INDAGATI E DESTINATARI DI UN’INFORMAZIONE DI GARANZIA A SETTE ANNI: UNA SCELTA ACCUSATORIA TRA RIGORE FORMALISTICO E DISCREZIONALITA’ TECNICA

di Carlo Alberto Zaina
(Avvocato in Rimini)

Possono bambini, minori degli anni quattordici, essere iscritti nel registro degli indagati, ed, indi, risultare destinatari di un’informazione di garanzia?

La questione ha suscitato notevole stupore, quando su alcuni organi di stampa, è apparsa la notizia che la Procura presso un Tribunale per i Minorenni, aveva sottoposto ad indagine, due bambini di sette anni, con l’accusa di incendio colposo.

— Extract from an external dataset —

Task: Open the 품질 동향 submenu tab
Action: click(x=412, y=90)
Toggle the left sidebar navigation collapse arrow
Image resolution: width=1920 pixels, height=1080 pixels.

Sia chiaro che in questa sede non interessa affatto esaminare l’aspetto sensazionalistico o giornalistico della vicenda, quanto piuttosto importa porsi il problema squisitamente giuridico (anche se riverberante effetti indubbiamente sia di metodo, che di merito), onde valutare la correttezza formale e sostanziale dell’iter processuale adottato, nonché ponderare l’opportunità giuridica del compimento di taluni atti.

Con ordine.

L’art. 26 del DPR 22 Settembre 1988 n. 448, impone al giudice l’obbligo dell’immediata declaratoria della non imputabilità, laddove l’autore del reato sia infraquattordicenne, attraverso l’emissione di una sentenza.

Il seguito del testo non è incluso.